**Task brief:**
Omit every picture while repeating the entries exactly.

Data records
-----
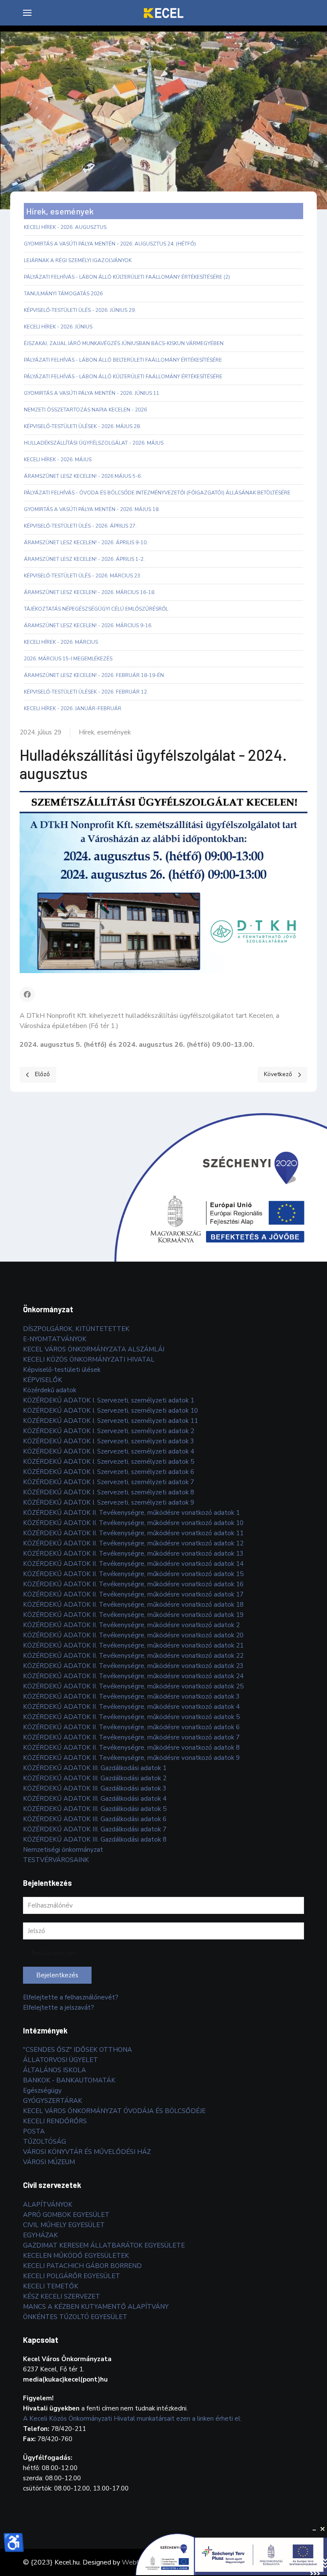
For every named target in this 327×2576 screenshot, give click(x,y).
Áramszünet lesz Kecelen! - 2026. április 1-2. (84, 559)
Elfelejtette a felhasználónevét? (70, 1997)
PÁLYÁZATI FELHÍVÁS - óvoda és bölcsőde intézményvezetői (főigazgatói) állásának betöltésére (157, 492)
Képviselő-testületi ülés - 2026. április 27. (80, 526)
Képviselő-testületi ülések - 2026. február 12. (86, 691)
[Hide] (314, 2529)
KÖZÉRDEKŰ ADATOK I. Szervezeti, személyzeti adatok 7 (108, 1482)
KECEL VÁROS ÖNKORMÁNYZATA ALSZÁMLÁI (93, 1349)
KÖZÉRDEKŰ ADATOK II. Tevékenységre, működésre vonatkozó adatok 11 (133, 1533)
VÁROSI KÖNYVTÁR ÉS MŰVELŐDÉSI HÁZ (87, 2152)
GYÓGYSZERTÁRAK (52, 2100)
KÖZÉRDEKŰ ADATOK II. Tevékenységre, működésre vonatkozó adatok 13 (133, 1553)
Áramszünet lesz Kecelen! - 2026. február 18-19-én (94, 675)
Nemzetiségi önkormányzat (63, 1849)
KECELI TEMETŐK (50, 2286)
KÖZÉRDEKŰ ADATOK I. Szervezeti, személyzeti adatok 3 (108, 1441)
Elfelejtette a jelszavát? (58, 2007)
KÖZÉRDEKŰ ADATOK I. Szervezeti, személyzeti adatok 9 (108, 1502)
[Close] (322, 2529)
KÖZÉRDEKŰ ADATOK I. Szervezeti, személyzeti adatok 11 (110, 1421)
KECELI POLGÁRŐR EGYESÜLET (71, 2276)
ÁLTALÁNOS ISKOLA (54, 2070)
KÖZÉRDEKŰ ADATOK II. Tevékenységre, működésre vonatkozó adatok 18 (133, 1604)
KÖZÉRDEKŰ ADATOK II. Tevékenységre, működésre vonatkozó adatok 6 (131, 1727)
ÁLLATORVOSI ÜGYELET (60, 2060)
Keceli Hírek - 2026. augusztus (65, 227)
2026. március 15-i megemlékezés (68, 658)
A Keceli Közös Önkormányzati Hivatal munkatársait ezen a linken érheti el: (132, 2418)
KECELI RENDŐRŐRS (55, 2121)
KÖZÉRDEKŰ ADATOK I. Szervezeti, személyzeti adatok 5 (108, 1461)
-----
**Expected answer:**
For every named target in this 327×2576 screenshot, give click(x,y).
Áramszünet lesz Kecelen! - 2026. április 1-2. (84, 559)
Elfelejtette a felhasználónevét? (70, 1997)
PÁLYÁZATI FELHÍVÁS - óvoda és bölcsőde intézményvezetői (főigazgatói) állásának betöltésére (157, 492)
Képviselő-testületi ülés - 2026. április 27. (80, 526)
Képviselő-testületi ülések - 2026. február 12. (86, 691)
[Hide] (314, 2529)
KÖZÉRDEKŰ ADATOK I. Szervezeti, személyzeti adatok 7 (108, 1482)
KECEL VÁROS ÖNKORMÁNYZATA ALSZÁMLÁI (93, 1349)
KÖZÉRDEKŰ ADATOK II. Tevékenységre, működésre vonatkozó adatok 11 (133, 1533)
VÁROSI KÖNYVTÁR ÉS MŰVELŐDÉSI HÁZ (87, 2152)
GYÓGYSZERTÁRAK (52, 2100)
KÖZÉRDEKŰ ADATOK II. Tevékenységre, működésre vonatkozó adatok 13 (133, 1553)
Áramszünet lesz Kecelen! - 2026. február 18-19-én (94, 675)
Nemzetiségi önkormányzat (63, 1849)
KECELI TEMETŐK (50, 2286)
KÖZÉRDEKŰ ADATOK I. Szervezeti, személyzeti adatok 3 (108, 1441)
Elfelejtette a jelszavát? (58, 2007)
KÖZÉRDEKŰ ADATOK I. Szervezeti, személyzeti adatok 9 (108, 1502)
[Close] (322, 2529)
KÖZÉRDEKŰ ADATOK I. Szervezeti, személyzeti adatok 11 (110, 1421)
KECELI POLGÁRŐR EGYESÜLET (71, 2276)
ÁLTALÁNOS ISKOLA (54, 2070)
KÖZÉRDEKŰ ADATOK II. Tevékenységre, működésre vonatkozó adatok 18 (133, 1604)
KÖZÉRDEKŰ ADATOK II. Tevékenységre, működésre vonatkozó adatok 6 (131, 1727)
ÁLLATORVOSI ÜGYELET (60, 2060)
Keceli Hírek - 2026. augusztus (65, 227)
2026. március 15-i megemlékezés (68, 658)
A Keceli Közös Önkormányzati Hivatal munkatársait ezen a linken érheti el: (132, 2418)
KECELI RENDŐRŐRS (55, 2121)
KÖZÉRDEKŰ ADATOK I. Szervezeti, személyzeti adatok 5 (108, 1461)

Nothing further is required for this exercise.